Selon les instructions de García-Castellón, lors de cette réunion était prévue l’action de Tsunami Democràtic, une structure créée pour diriger la protestation sociale massive contre la Cour suprême et, au-delà de ce but intermédiaire, pour « mettre l’État en échec » (dans le paroles de ses dirigeants) et l’obliger à négocier l’autodétermination de la Catalogne.
« Transférer le doute au président »
Quelques jours avant cette réunion, le 22 août 2019, l’une des personnes interrogées, Jesús Rodríguez Sellés, avait envoyé un message via Signal à Josep Lluis Alay, directeur du bureau de Puigdemont.
Rodríguez lui a déclaré que « le Groupe démocratique de coordination du Tsunami a des doutes sur la date du lancement du mouvement sur les réseaux sociaux, considérant le 26 août avec le soutien dont ils disposaient à cette époque, ou le 30 août, après la réunion prévue à Genève. Il demande donc de « transférer le doute au président ».
Pour les procureurs, ce message révèle la position managériale qu’occuperait Puigdemont par rapport aux actions de Tsunami Democràtic.
« S’il y a quelqu’un de mort »
Une autre conversation, cette fois entre Puigdemont lui-même et José Campmajó, mis en examen, revêt une importance particulière pour les procureurs.

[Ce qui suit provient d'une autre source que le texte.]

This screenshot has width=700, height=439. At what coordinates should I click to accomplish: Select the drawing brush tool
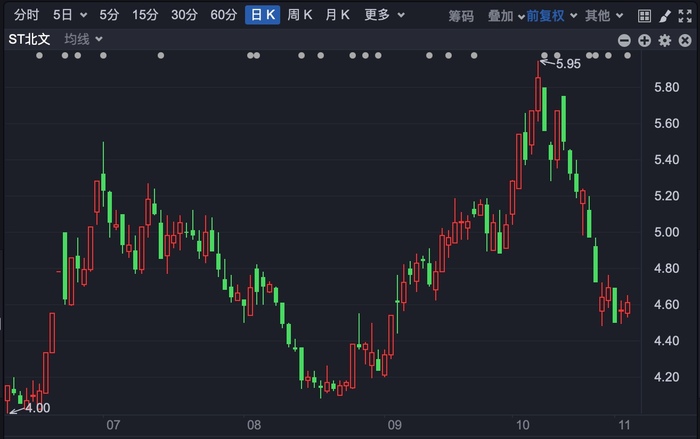[x=665, y=16]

Se produce entre los días 18 y 20 de octubre de 2019, es decir, tras la sentencia condenatoria del Supremo y en medio de las acciones más violentas de Tsunami, como la toma del aeropuerto de El Prat o los disturbios en Vía Layetana y Plaza Urquinaona de Barcelone.
« Soit vous et Tsunami prenez le contrôle, soit nous devrons commencer à gérer le prix des victimes », lui dit Campmajó.
Puigdemont répond : « Nous essayons d’amener le Gouvernement à intensifier ses efforts. »
Mais Campmajó répond : « Président… Les députés sont foutus. Les gens les enjambent. Le gouvernement a peur… ».
« VRAI. Et ce n’est pas bien », estime Puigdemont.
« Tant de fissures ont été ouvertes que c’est l’eau. Dans la rue, tout est factions. Un reflet de ce qui se passe au sein du Gouvernement. Je sais que les images n’aident pas votre demande d’extradition. Rien. Même si c’est la réalité. Réalité. « Ce ne sont pas les rapports des Mossos, ni de l’intérieur, ni de celui qui a peur », ajoute Campmajó.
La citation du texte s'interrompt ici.